Prescribers must weigh the potential risks of antibiotic prophylaxis, such as adverse events andantibiotic resistance, against the potential benefits. When considering the benefit-risk balance of prophylaxis use, the more frequent reports of reduced penicillin susceptibility among prophylaxis users deserve comment. If this is a true relationship, colonization by meningococcal isolates with reduced penicillin susceptibility may have precluded penicillin from preventing meningococcal disease. Reduced penicillin susceptibility could be a consequence of selective antibiotic pressure.
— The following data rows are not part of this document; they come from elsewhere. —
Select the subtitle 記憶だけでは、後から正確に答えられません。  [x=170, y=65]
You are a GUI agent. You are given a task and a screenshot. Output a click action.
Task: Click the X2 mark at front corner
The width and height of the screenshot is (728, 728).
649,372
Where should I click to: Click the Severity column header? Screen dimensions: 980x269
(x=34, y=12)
Further complicating use of prophylaxis, eculizumab recipients are also at risk for disseminated Neisseria gonorrhoeae[3], an organism in which penicillin resistance is common.
The analysis has several limitations inherent to the data source. Cases were derived from spontaneous reports, which are subject to underreporting of outcomes, biased reporting, and variable quality. Confounding of the relationship between antibiotic prophylaxis and TTO is possible since patient characteristics, including age (Figure 1) and country of residence, differed substantially between groups. Ascertainment of prophylaxis exposure was challenging and inconsistent prophylaxis use could reduce differences in TTO between groups. Other important data deficiencies include missing information on meningococcal antimicrobial susceptibility testing results, methods, and breakpoint criteria.
Figure 1.

Age (years) of patients at time of starting eculizumab therapy versus TTO of first meningococcal disease episode
The relationship between age when patients started treatment and TTO of first meningococcal disease episode, for prophylaxis recipients and non-prophylaxis recipients.
Key:
Orange square = patients taking antibiotic prophylaxis with reported TTO (n=11)
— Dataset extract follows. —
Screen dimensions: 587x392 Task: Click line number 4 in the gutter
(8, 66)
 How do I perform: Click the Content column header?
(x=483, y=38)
Blue circle = patients not taking antibiotic prophylaxis with reported TTO (n=26)
Orange … dotted line = median TTO (835 days) for patients taking antibiotic prophylaxis with reported TTO (n=11)
Blue --- dashed line = median TTO (333 days) for patients not taking antibiotic prophylaxis with reported TTO (n=26)
Note, one patient in the “prophylaxis group” was 18 years of age with a TTO=53 days, and one patient in the “no prophylaxis group” was also 18 years of age with a TTO=53. These data points overlap on the figure.
Overall, the data are inconclusive. However, we did observe a trend towards prolonged TTO among prophylaxis users but also towards increased penicillin non-susceptibility among prophylaxis recipients. Validation of these potential associations in a larger sample, with systematic ascertainment of antibiotic exposure, could further elucidate the potential impact of prophylaxis on development of meningococcal disease among eculizumab recipients. Healthcare professionals should remain vigilant for signs of meningococcal disease among eculizumab recipients, irrespective of the preventive measures in use.
Acknowledgements
We thank Amy Blain for assistance matching FAERS reports with CDC meningococcal disease surveillance data.
Funding: None.
Footnotes
When serogroup was determined at CDC through multiple methods, slide agglutination results were used as the final serogroup
The views expressed are those of the authors and do not necessarily represent those of, nor imply endorsement from, the U.S. Food and Drug Administration, the Centers for Disease Control and Prevention, or the U.S. government.
Transparency Declaration: The authors have no potential conflicts of interest to disclose.